Desain kereta gantung Unitsky tengah diperkenalkan sebagai salah satu sistem transportasi urban baru yang akan menghubungkan kawasan Mekarsari, Cileungsi, dengan Stasiun LRT Harjamukti di Depok. Rute sepanjang ±11,5 kilometer ini direncanakan menjadi jalur feeder yang menghubungkan permukiman padat menuju jaringan LRT Jabodebek. Dengan estimasi kebutuhan angkutan hingga 12.000–15.000 penumpang per jam per arah pada koridor tersebut, proyek ini berpotensi menjadi elemen penting dalam peningkatan konektivitas kawasan Jabodetabek yang terus berkembang.
Teknologi yang digunakan bernama Unitsky String Transport (UST) atau SSLRT, yaitu sistem rel melayang yang ditopang oleh kabel kuat dan struktur elevated. Rel string ini memiliki kemampuan menahan beban dinamis tinggi dengan defleksi rendah, serta mampu mengakomodasi kecepatan operasional 100–150 km/jam tergantung tipenya. Pada implementasi urban biasanya dibatasi di kisaran 60–80 km/jam demi keamanan. Desain elevated ini memungkinkan pemanfaatan lahan kota lebih efisien hingga 80% dibandingkan jalur transportasi konvensional berbasis roda.

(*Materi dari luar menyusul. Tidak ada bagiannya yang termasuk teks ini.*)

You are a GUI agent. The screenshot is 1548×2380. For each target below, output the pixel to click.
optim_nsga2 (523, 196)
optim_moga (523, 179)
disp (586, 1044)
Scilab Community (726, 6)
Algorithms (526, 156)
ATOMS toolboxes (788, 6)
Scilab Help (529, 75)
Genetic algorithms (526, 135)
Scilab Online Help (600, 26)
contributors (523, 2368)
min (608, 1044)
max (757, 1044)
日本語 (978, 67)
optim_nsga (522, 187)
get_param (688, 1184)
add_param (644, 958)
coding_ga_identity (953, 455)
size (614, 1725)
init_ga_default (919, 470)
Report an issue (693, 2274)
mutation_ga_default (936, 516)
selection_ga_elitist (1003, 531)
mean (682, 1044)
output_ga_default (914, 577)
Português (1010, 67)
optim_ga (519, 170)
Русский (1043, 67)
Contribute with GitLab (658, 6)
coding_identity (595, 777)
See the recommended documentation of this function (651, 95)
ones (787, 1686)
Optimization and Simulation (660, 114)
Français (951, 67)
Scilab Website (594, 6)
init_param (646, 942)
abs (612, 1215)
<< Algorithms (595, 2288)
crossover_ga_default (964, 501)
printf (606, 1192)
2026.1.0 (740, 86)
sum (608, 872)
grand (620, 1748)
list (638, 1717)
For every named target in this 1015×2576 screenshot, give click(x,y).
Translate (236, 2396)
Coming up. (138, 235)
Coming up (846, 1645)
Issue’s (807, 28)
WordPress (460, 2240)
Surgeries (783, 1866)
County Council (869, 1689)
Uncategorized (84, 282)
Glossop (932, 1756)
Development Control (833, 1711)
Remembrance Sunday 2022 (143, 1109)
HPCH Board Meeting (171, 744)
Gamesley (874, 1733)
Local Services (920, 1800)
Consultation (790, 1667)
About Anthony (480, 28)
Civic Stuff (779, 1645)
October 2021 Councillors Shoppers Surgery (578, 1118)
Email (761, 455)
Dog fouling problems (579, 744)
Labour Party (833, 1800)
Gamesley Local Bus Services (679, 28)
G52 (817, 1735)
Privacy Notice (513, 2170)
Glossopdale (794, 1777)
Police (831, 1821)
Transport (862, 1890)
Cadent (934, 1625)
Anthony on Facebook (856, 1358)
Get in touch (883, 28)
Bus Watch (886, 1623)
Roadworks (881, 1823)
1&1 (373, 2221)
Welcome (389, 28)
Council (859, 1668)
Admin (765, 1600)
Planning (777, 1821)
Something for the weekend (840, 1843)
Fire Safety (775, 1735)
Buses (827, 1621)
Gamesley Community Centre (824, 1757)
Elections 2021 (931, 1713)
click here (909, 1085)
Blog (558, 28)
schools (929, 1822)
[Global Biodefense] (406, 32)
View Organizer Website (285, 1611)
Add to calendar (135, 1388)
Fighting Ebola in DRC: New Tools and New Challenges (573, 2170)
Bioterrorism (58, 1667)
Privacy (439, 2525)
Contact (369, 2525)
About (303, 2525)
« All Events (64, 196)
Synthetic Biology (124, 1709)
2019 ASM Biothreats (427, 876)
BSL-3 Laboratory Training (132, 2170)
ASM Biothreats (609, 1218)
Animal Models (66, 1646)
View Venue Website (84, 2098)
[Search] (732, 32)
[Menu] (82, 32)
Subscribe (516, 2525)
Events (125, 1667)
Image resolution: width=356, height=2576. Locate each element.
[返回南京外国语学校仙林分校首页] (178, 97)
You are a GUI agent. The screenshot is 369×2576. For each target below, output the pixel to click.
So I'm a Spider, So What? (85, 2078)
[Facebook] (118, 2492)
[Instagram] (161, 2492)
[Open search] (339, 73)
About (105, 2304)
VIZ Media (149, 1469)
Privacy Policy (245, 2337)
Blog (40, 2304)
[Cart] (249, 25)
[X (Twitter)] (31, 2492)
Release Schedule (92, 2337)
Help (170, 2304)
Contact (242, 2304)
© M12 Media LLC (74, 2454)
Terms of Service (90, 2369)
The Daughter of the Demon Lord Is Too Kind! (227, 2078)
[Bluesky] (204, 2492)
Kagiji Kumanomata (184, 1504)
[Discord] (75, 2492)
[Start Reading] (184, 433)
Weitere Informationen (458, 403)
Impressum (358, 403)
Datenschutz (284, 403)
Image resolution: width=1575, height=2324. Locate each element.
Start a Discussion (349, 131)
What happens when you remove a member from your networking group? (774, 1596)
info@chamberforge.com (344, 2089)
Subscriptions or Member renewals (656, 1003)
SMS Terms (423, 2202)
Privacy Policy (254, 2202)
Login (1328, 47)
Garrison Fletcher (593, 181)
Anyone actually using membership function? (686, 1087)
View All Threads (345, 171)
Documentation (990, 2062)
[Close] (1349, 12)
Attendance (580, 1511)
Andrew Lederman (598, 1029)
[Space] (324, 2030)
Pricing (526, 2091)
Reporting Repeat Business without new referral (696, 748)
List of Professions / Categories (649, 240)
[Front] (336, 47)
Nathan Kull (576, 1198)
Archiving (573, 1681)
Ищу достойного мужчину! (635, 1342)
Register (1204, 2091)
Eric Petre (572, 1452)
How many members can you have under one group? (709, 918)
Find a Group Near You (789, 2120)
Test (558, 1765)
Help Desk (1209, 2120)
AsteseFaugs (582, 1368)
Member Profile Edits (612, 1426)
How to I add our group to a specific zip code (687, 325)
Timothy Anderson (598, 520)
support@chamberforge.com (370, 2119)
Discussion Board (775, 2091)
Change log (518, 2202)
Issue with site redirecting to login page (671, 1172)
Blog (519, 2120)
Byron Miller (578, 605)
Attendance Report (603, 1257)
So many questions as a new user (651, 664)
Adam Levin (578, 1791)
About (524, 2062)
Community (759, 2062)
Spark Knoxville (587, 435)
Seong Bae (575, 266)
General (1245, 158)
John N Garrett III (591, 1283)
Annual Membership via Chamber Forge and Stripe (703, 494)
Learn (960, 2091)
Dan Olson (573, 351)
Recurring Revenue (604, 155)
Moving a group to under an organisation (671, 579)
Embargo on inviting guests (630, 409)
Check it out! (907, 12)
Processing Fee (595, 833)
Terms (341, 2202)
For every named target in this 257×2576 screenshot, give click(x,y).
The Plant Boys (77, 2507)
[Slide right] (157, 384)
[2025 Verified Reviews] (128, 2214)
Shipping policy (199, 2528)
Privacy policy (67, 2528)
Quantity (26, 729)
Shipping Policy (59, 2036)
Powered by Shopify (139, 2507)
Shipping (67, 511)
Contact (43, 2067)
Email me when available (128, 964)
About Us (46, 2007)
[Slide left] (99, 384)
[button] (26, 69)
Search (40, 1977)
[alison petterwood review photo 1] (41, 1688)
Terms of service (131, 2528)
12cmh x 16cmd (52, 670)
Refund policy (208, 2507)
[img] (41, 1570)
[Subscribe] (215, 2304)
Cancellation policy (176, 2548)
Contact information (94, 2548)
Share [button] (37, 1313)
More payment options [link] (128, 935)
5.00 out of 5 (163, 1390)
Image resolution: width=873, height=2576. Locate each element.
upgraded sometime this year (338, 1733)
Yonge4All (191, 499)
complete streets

Keandalan keberlanjutan menjadi elemen penting desainnya. Struktur rel menggantung berada pada elevasi ±10–15 meter dari permukaan tanah sehingga tidak mengganggu ruang publik dan vegetasi di bawahnya. Konsumsi energi sistem Unitsky juga relatif rendah, sekitar 0,1–0,25 kWh per penumpang-kilometer, lebih hemat dibandingkan bus diesel yang rata-rata berada di 0,35–0,45 kWh per penumpang-kilometer. Dengan jejak emisi CO₂ lebih kecil, transportasi ini mendukung target pengurangan emisi kota besar.
Penyusunan studi kelayakan proyek dilakukan oleh PT Minsky Cakrawala Nusa bersama Malcon Group dan Unitsky Nusantara Technologies sebagai mitra teknologi. Pembiayaan seluruh proyek dilakukan oleh pihak swasta, sehingga tidak membebani APBN maupun APBD. Skema pendanaan ini menargetkan periode konstruksi sekitar 24–30 bulan setelah persetujuan final, dengan estimasi biaya rata-rata infrastruktur systems-based sekitar USD 10–15 juta per kilometer nilai yang kompetitif dibandingkan monorel atau LRT elevated yang dapat mencapai USD 20–50 juta per kilometer.
Dari sisi keamanan, teknologi Unitsky dirancang dengan standar multilayer safety system yang mencakup sistem pengereman otomatis, pengendalian kecepatan real-time, dan redundansi kabel utama. Setiap unit kabin diperkirakan mampu menampung 12–18 penumpang, dengan headway (jarak antar-unit) dapat diatur hingga 40–60 detik. Tingkat getaran kabin juga dibuat rendah dengan deviasi gerak lateral di bawah 5 cm untuk menjaga kenyamanan pengguna. Faktor-faktor ini menjadikan sistem kereta gantung ini kompetitif dengan moda transportasi urban modern lainnya.
Penerapan teknologi Unitsky di Jabodetabek diharapkan dapat menghadirkan solusi mobilitas yang cepat, aman, dan efisien serta menjadi model pengembangan desain transportasi masa depan di Indonesia. Integrasi antara jalur elevated ringan, konsumsi energi rendah, dan kemampuan menjangkau kawasan padat penduduk menjadikan sistem ini menarik untuk direplikasi di kota besar lain. Jika berhasil diimplementasikan, proyek ini akan menjadi tonggak penting dalam inovasi transportasi urban yang memadukan efisiensi ruang kota, keberlanjutan, dan desain arsitektur transportasi generasi baru.